= Beginning of Section =
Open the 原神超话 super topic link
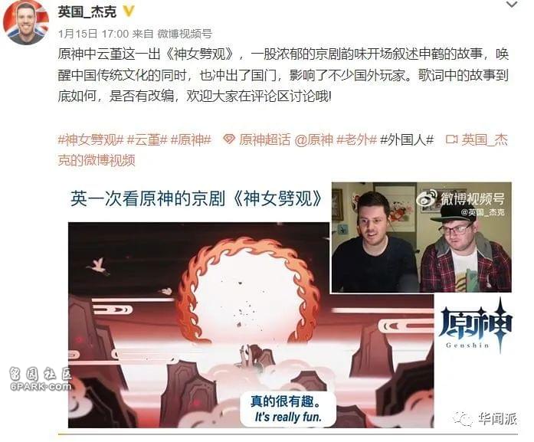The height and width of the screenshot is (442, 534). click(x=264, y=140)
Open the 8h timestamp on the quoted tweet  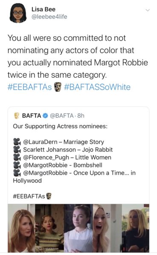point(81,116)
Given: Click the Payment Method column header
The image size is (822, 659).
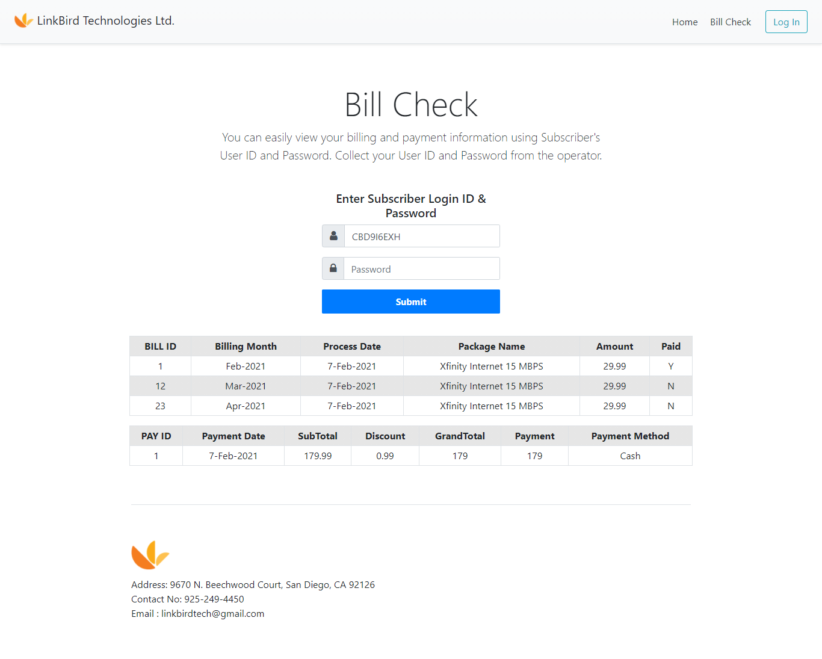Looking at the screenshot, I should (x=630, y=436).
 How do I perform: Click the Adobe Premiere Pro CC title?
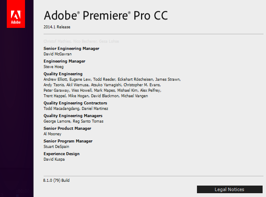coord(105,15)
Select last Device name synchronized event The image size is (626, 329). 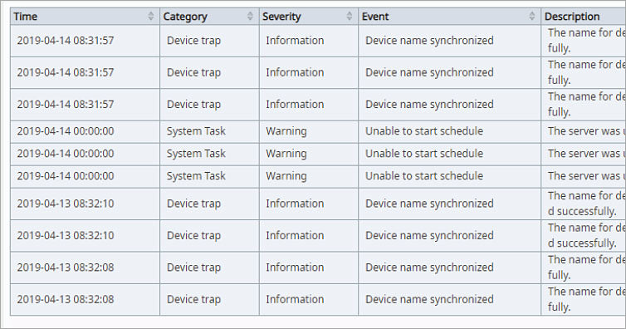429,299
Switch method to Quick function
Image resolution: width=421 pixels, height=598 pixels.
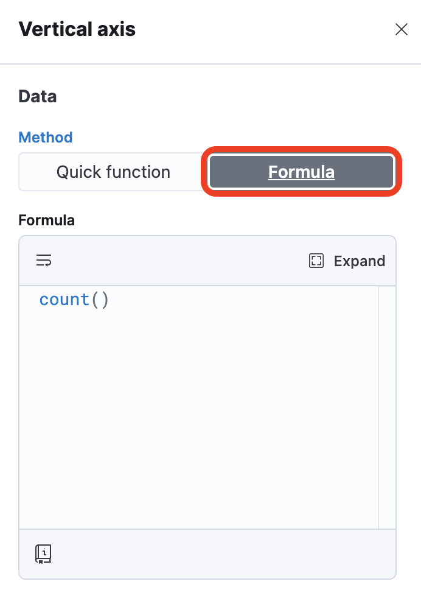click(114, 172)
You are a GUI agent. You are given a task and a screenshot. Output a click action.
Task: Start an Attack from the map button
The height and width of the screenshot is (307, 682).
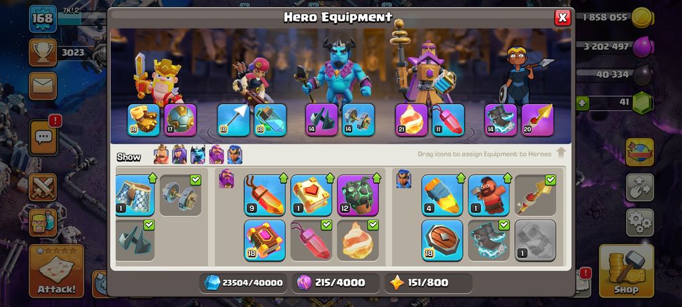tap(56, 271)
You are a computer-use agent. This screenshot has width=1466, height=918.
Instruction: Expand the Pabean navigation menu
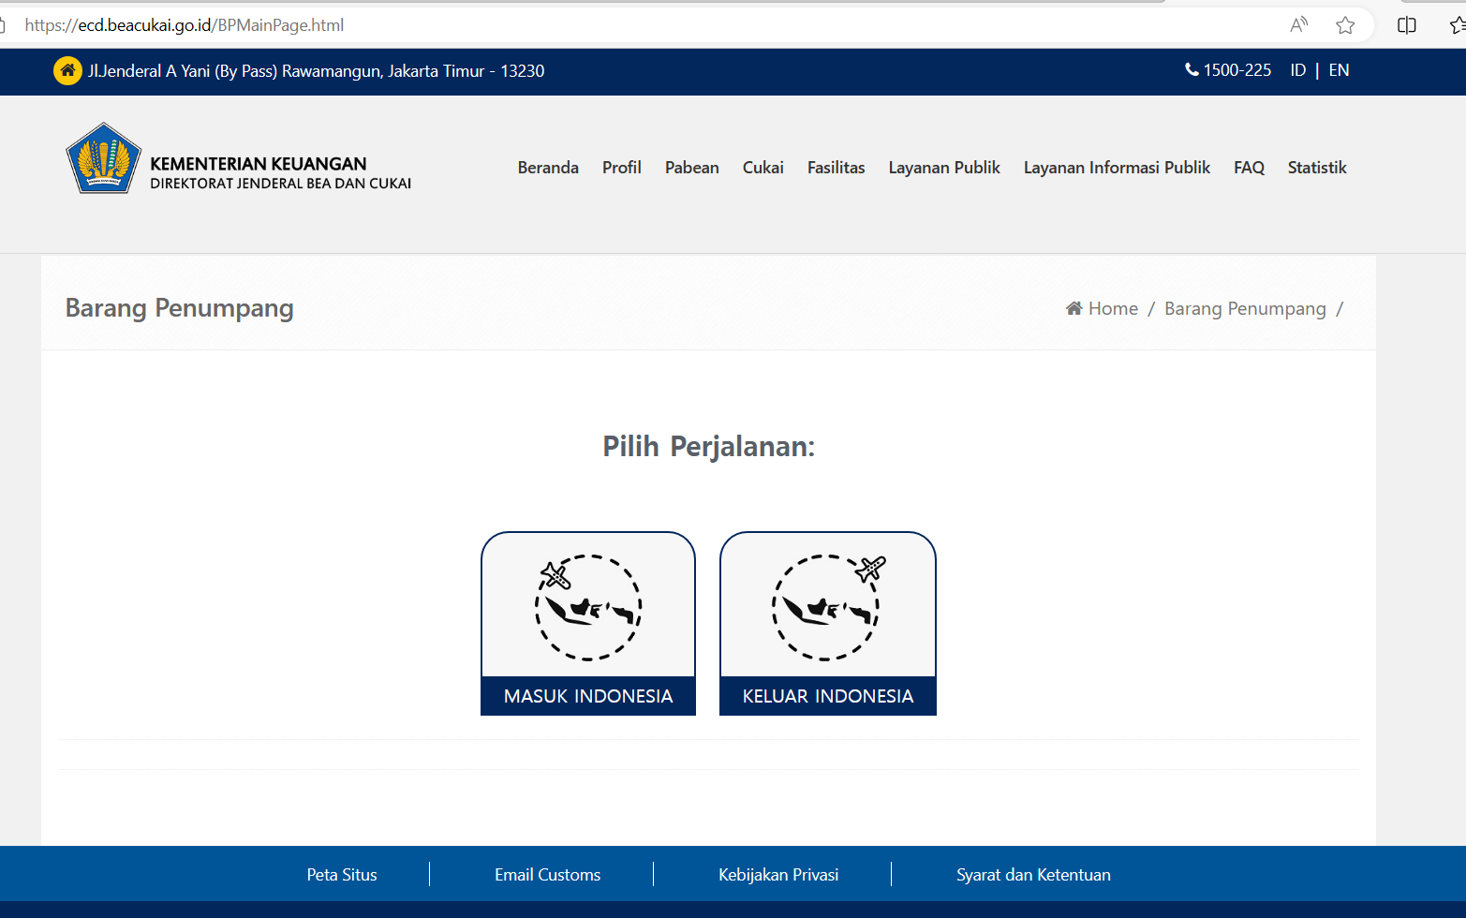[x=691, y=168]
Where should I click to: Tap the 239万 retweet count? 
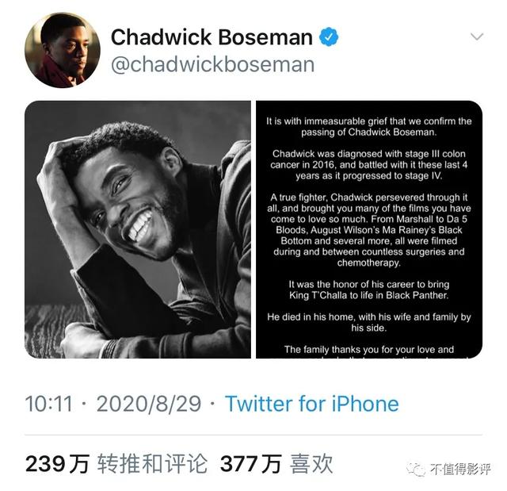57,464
= End of Section =
= Beginning of Section =
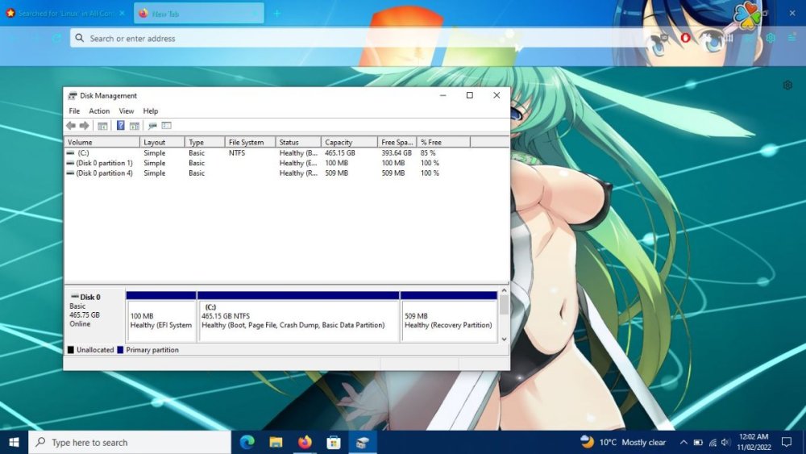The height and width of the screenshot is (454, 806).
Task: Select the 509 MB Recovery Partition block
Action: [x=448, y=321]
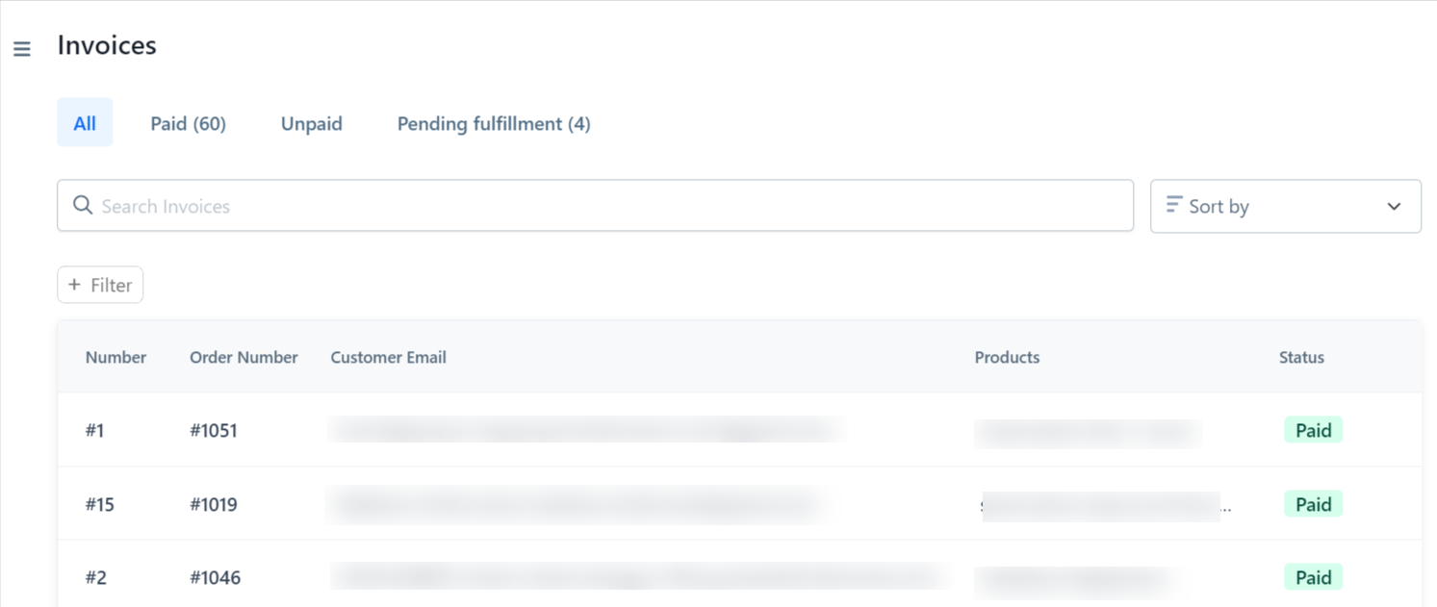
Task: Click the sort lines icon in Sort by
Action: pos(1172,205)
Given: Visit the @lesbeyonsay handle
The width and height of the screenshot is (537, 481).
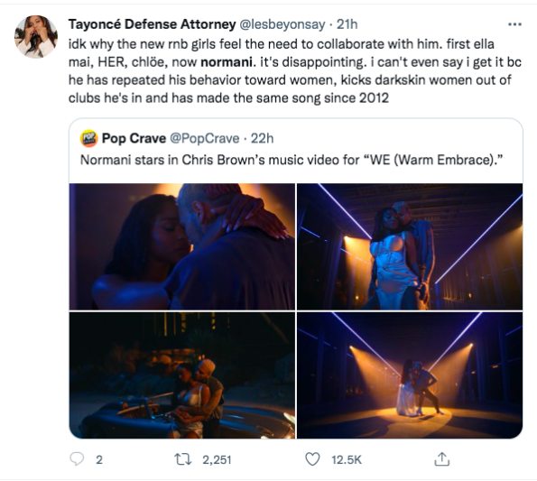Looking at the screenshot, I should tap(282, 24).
= End of Section =
= Beginning of Section =
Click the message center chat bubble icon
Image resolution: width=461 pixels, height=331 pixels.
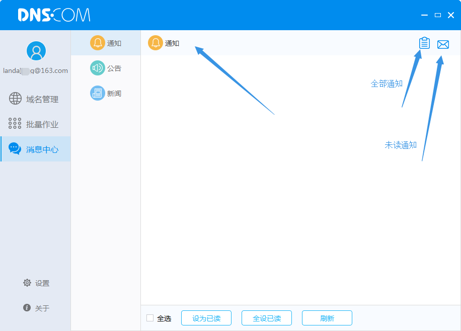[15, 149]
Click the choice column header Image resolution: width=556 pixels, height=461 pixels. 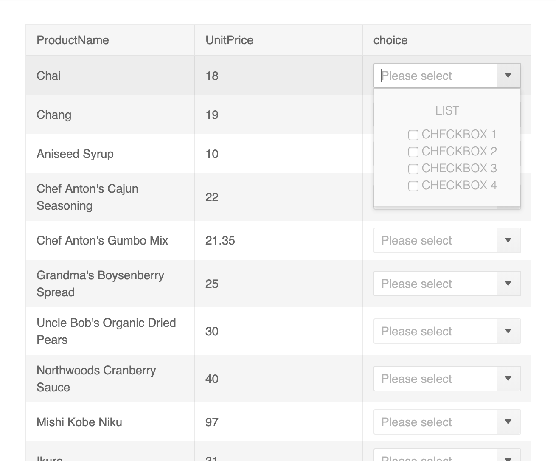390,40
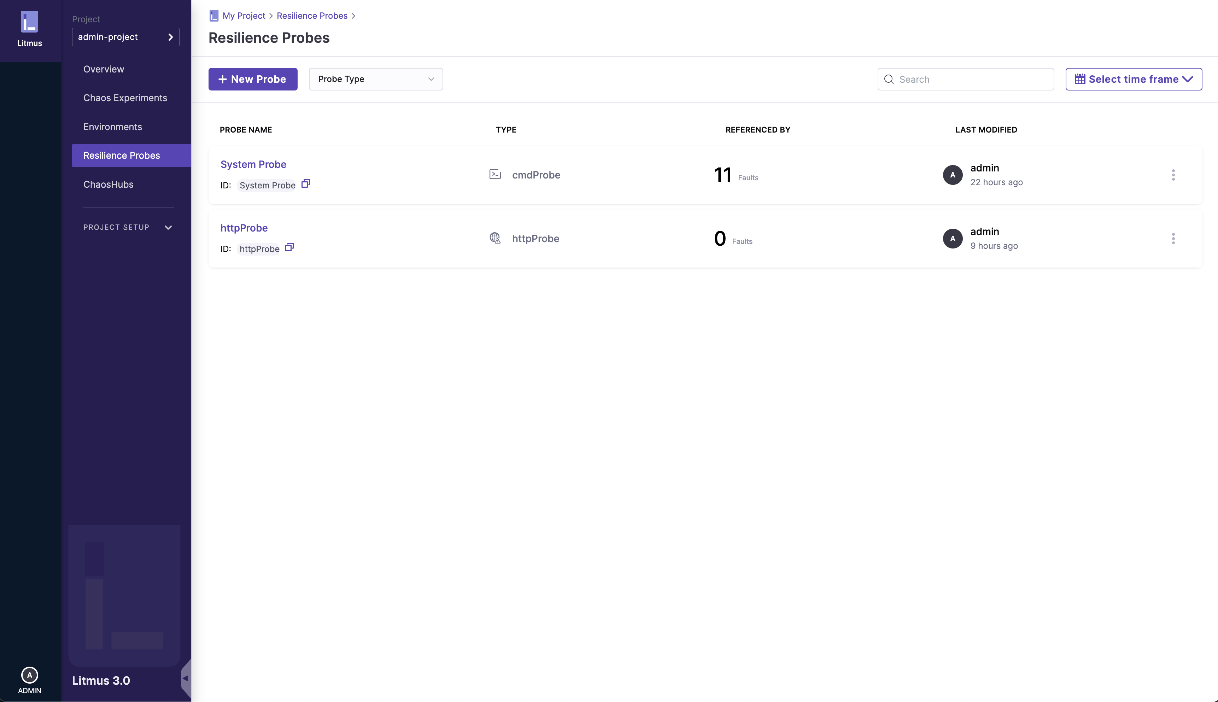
= End of Section =
TRY IT - Scan the material above for the string "agent" and report each line where you find it.

TASK OUTPUT -
You are a GUI agent. You are given a task and a screenshot. Output a click action.
You are a computer-use agent. This screenshot has width=1466, height=918.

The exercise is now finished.